Brendan Lee is the winner of the 2020 Dominik Mersch Gallery/ Victorian College of the Arts Award, which is our annual award in collaboration with the VCA Masters of Fine Arts graduate program. As the winning artist, Lee presents a solo show of works at the Gallery to open the 2021 exhibition program.

Lee envisions fantastical realities through drawing, digital modelling and video production. His works are inspired by the crystalline objects and glass architecture of early 20th century utopian theories. Through fractal portraits and shifting metropolis structures, Lee recalls the visions of European architects Bruno Taut and Wenzel Hablik, who aimed to build a transcendental social experience through enchanting glass constructions. Lee’s mesmerising video work ‘Utopian Proximities’ pulls through through complex, floating towers to the sound of the artist’s heartbeat. Through this, he explores the affective qualities of physical and digital space that abstract the body.

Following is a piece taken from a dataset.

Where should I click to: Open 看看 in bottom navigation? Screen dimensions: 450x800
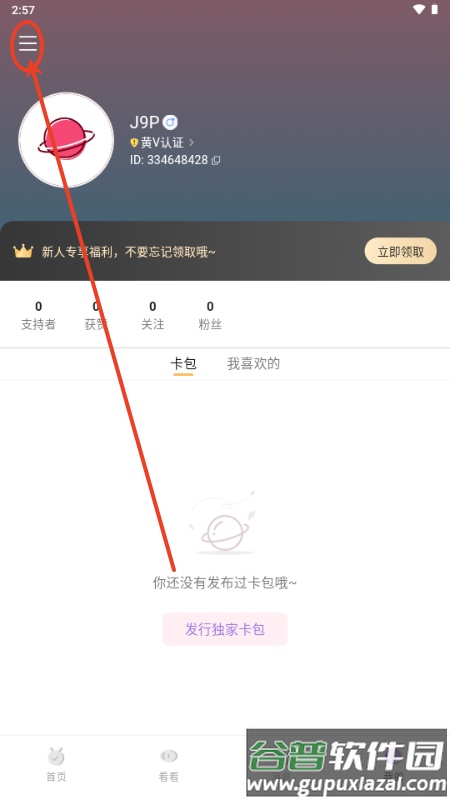[168, 764]
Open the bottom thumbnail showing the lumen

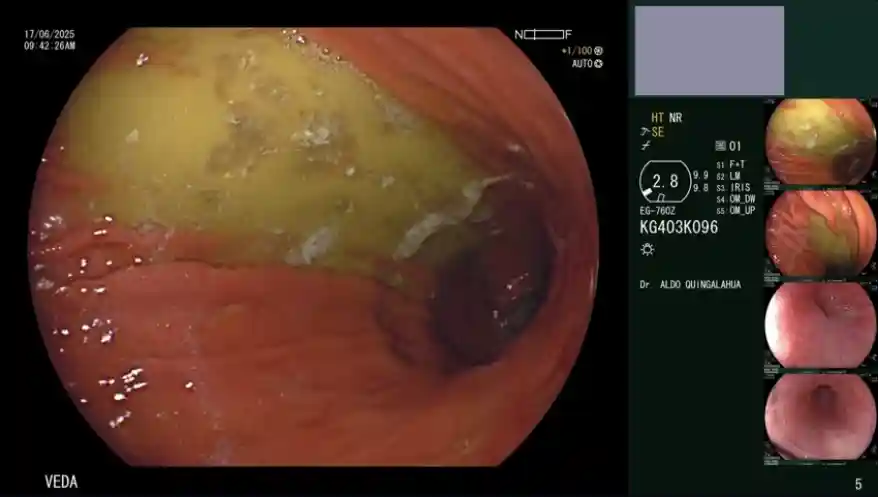[x=820, y=417]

“The digital video projection titled ‘Utopian Proximities’ utilizes the structures of crystals imaged under an electron microscope to reveal repetitive architectonic forms and qualities. … The digital 3D model consists of twenty components at varying scale, intersecting and reassembling, creating voids and assemblies. The patterns and shapes emulate the minerals at the microscopic level and envisions them at a macroscopic level; a symmetry apparent in the universe as posited by Hablik.”

Both his drawings and digital works propose a fantastical existence within an imagined crystalline reality. Fine graphite flecks radiate outwards in his detailed portrait drawings, insinuating an aura around a head.

“In these drawings, atmospheres, rocks, bodies of water and light are rendered in linear patterns and broken lines that can be considered traces of material things, natural forces and phenomena relating to light. The lines articulate entangled natural forces and vortex fields that coalesce and disintegrate structures that resemble rock islands. This effect produces an illusionary space reflected in turbulent and still pools of water, a fluidity that shifts objects from what was considered partially materialized to things that are airy, atmospheric and resembling human traces.”

Lee is also the recipient of the Fiona Myer Award (2020) and has been exhibited in NUTUREart, New York, Buxton Contemporary, Melbourne, the Centre for Contemporary Photography, Melbourne, and the Parsons Paris Residency Exhibition, Paris.